_YOUR OBJECTIVE_
Every line in the data below from the one containing "Given: Open the amaanq author profile link" down to the one containing "You are a computer-use agent. The height", both included, must be retyped exactly; no other line is to appear.

_DATASET_
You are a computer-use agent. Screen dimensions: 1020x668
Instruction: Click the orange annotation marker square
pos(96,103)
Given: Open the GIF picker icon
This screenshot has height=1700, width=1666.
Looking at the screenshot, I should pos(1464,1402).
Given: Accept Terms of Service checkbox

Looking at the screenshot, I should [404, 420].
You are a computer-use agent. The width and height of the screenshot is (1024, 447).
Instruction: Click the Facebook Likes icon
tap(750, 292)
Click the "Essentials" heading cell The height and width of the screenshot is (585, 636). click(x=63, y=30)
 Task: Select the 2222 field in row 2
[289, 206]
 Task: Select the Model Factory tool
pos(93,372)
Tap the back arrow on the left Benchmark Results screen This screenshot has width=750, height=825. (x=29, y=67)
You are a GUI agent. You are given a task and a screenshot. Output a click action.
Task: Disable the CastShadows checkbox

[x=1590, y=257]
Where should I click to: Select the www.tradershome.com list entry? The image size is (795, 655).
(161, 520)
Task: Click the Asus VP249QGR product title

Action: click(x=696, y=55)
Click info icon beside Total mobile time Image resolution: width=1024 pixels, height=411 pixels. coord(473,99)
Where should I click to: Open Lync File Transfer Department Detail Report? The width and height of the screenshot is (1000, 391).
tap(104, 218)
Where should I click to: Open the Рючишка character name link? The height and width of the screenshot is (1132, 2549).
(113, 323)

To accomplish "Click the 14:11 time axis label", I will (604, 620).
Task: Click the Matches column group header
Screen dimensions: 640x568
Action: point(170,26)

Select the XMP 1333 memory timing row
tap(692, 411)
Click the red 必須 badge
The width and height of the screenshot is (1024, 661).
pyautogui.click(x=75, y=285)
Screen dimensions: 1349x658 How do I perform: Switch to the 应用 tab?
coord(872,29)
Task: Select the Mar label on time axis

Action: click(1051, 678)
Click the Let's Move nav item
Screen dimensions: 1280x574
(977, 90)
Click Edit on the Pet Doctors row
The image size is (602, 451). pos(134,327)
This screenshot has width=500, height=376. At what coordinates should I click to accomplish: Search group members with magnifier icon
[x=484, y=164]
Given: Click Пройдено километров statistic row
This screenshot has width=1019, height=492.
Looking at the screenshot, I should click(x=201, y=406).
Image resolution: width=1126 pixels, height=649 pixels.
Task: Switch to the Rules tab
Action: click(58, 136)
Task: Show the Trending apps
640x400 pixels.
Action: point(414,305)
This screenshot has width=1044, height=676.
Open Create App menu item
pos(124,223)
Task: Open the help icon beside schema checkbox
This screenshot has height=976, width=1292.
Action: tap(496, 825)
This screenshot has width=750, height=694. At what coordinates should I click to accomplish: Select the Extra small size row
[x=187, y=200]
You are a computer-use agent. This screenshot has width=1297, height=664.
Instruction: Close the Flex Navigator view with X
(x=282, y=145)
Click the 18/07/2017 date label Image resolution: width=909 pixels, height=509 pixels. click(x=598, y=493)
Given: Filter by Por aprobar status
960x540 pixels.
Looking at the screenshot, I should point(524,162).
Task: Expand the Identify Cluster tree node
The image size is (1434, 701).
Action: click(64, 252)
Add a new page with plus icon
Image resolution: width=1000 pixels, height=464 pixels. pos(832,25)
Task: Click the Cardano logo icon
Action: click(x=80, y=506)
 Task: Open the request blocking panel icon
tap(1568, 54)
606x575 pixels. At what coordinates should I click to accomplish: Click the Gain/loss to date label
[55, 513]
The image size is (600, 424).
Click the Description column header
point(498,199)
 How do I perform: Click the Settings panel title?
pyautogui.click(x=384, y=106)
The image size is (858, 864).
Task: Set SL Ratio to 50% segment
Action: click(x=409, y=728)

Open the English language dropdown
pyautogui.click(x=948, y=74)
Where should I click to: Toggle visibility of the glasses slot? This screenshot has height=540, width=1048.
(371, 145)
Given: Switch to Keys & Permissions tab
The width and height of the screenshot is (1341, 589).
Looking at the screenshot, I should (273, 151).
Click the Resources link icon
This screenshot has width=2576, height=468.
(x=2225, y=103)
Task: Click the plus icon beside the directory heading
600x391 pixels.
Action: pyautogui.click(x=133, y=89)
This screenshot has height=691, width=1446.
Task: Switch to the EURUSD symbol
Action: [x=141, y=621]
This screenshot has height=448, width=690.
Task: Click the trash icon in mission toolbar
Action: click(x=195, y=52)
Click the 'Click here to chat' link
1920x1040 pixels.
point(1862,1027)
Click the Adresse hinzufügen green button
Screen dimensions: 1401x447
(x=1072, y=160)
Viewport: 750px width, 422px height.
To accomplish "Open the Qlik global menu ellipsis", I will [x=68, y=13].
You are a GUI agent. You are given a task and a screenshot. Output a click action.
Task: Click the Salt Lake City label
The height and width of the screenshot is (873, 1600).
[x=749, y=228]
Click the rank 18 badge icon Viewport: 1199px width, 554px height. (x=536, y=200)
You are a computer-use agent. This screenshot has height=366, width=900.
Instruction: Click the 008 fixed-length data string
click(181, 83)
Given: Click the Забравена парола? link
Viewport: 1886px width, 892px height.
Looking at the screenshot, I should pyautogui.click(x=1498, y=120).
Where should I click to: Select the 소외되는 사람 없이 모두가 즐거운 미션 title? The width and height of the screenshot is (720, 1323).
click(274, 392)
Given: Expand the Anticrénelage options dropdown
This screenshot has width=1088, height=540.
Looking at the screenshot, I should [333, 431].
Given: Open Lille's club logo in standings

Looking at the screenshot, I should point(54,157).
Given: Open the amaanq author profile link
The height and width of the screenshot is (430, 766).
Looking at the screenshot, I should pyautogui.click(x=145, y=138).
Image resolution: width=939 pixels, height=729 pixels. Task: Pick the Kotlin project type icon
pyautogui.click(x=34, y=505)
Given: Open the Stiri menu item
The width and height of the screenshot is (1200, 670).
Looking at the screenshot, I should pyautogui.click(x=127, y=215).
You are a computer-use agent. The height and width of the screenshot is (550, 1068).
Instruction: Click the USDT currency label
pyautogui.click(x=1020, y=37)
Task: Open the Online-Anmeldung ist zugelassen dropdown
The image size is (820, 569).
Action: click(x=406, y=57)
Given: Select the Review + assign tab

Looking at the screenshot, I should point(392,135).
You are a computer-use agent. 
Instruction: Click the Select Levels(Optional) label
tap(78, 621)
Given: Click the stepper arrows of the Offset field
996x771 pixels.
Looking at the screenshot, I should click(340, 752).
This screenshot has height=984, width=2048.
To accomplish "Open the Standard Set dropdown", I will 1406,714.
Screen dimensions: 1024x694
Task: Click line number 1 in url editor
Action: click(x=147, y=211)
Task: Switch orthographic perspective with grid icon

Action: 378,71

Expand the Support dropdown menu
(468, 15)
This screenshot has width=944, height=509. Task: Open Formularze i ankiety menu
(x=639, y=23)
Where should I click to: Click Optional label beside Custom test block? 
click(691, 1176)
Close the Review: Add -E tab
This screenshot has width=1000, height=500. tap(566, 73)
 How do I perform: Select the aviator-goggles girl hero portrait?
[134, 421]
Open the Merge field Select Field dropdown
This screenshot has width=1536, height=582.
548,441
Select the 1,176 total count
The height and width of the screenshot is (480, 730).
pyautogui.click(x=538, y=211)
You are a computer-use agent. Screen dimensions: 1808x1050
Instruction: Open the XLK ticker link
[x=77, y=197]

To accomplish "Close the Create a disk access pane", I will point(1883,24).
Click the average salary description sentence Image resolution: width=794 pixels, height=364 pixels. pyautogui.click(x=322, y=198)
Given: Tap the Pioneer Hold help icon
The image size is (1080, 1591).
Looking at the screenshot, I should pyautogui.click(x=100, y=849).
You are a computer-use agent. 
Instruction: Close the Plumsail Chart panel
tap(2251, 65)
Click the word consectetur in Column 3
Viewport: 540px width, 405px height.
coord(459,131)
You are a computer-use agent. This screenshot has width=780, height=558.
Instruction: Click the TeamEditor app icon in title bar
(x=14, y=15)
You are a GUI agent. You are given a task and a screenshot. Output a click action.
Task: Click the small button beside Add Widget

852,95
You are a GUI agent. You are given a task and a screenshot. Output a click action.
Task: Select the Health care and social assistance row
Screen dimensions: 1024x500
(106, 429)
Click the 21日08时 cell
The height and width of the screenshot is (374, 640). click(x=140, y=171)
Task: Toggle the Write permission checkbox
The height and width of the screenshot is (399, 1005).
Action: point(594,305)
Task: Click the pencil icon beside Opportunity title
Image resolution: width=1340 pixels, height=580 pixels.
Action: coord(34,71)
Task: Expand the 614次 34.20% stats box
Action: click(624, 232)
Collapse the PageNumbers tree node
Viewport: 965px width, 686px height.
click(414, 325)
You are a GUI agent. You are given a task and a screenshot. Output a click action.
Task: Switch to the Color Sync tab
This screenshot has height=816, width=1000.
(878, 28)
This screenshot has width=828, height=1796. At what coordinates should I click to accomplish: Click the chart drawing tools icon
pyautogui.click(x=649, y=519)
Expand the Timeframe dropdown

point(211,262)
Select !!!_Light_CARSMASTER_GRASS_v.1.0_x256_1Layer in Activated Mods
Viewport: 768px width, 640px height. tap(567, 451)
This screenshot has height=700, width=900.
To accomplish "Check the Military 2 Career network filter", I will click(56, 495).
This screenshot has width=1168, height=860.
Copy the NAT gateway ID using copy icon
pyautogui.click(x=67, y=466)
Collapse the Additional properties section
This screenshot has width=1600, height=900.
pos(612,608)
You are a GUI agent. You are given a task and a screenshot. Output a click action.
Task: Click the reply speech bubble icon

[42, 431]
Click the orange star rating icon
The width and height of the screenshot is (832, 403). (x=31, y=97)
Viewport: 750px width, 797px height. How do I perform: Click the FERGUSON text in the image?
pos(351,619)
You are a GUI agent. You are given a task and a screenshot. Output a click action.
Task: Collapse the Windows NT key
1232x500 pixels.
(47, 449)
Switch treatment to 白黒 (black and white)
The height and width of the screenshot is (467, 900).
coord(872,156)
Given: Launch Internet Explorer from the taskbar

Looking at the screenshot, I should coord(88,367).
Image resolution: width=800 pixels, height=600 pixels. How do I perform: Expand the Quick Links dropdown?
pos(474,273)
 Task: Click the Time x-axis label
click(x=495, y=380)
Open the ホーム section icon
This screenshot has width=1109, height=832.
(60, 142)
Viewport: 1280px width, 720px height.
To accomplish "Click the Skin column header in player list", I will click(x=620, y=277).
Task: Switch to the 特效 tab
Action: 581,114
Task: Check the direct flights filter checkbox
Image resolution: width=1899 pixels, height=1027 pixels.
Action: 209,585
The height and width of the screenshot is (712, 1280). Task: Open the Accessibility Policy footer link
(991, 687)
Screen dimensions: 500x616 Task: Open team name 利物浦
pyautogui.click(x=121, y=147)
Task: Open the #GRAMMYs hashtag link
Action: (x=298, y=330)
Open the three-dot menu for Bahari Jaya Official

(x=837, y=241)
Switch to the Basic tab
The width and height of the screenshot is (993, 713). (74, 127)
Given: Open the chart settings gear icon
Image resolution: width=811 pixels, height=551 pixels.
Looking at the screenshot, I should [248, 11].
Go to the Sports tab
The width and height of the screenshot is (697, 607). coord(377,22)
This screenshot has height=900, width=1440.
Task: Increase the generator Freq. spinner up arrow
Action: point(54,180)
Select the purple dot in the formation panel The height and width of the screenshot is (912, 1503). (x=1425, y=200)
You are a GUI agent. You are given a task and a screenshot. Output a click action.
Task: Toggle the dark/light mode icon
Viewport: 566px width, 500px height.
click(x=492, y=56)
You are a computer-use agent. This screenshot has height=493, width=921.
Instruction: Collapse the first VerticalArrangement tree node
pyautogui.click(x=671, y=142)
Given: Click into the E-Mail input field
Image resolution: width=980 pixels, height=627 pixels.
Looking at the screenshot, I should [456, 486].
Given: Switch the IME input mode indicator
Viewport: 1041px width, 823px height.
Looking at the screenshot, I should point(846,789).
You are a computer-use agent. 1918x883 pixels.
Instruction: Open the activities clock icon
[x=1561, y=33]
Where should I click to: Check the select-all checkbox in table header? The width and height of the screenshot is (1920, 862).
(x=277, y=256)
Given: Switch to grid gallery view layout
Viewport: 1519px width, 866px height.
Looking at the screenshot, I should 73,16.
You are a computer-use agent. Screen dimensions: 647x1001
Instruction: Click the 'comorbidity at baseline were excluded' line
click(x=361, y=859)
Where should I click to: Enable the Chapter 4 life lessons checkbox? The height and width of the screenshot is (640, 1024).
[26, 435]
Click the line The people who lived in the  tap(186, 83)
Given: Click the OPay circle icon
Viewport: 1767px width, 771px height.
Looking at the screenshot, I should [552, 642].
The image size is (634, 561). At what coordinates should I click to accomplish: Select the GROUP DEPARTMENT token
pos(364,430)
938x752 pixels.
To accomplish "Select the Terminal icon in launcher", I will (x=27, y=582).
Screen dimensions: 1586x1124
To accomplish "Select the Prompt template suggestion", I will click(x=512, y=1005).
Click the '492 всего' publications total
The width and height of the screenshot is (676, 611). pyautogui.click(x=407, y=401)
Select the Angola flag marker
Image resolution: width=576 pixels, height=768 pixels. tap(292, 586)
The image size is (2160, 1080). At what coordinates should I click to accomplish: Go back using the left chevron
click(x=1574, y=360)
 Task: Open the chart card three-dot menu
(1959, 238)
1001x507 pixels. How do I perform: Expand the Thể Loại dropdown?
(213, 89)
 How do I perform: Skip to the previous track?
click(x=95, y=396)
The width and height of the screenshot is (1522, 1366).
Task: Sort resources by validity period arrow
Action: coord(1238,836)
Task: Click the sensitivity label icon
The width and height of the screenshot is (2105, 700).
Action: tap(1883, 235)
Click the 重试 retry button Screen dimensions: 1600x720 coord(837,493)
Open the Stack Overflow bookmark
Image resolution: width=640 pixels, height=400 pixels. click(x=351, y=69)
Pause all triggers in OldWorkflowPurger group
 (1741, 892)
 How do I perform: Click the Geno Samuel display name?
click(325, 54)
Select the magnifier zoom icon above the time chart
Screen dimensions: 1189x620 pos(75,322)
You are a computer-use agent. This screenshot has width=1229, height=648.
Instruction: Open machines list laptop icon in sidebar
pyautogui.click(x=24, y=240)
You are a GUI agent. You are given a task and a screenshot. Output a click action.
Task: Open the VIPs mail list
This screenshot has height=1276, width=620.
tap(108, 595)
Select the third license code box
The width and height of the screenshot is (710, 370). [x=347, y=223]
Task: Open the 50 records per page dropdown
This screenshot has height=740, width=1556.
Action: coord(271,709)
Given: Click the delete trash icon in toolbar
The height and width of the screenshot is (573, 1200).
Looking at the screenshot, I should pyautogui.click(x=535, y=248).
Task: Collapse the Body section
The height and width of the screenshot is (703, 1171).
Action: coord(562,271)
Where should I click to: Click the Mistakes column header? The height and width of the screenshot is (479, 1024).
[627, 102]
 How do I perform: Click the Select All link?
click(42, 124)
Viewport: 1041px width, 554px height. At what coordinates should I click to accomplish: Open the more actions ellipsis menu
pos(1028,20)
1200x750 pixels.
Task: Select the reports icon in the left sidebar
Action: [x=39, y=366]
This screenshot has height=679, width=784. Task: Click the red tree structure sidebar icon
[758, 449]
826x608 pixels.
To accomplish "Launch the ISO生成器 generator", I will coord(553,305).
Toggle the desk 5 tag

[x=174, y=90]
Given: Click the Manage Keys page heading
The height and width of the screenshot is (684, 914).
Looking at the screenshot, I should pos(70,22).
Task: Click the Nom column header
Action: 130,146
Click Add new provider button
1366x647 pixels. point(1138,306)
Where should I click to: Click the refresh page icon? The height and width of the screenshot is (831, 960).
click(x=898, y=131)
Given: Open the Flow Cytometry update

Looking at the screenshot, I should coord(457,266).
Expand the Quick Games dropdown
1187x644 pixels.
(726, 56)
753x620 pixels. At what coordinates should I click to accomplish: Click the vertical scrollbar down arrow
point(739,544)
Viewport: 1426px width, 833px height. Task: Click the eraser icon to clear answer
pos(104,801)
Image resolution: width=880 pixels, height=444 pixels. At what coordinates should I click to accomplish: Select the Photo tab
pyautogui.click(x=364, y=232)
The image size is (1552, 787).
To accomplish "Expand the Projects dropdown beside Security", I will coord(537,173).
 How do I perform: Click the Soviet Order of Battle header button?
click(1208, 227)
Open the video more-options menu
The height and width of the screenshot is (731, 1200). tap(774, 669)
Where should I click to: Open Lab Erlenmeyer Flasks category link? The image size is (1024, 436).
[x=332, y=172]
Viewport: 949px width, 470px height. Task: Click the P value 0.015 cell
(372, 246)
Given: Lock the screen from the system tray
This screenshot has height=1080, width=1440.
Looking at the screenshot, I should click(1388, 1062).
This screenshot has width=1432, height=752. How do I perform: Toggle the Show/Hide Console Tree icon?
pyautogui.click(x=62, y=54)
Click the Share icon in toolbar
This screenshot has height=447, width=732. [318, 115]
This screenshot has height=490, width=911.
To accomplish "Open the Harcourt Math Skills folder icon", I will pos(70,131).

_ANSWER TO THIS PROBLEM_
Given: Open the amaanq author profile link
The height and width of the screenshot is (430, 766).
Looking at the screenshot, I should pyautogui.click(x=145, y=138).
Image resolution: width=939 pixels, height=729 pixels. Task: Pick the Kotlin project type icon
pyautogui.click(x=34, y=505)
Given: Open the Stiri menu item
The width and height of the screenshot is (1200, 670).
Looking at the screenshot, I should pyautogui.click(x=127, y=215).
You are a computer-use agent. The height and width of the screenshot is (550, 1068).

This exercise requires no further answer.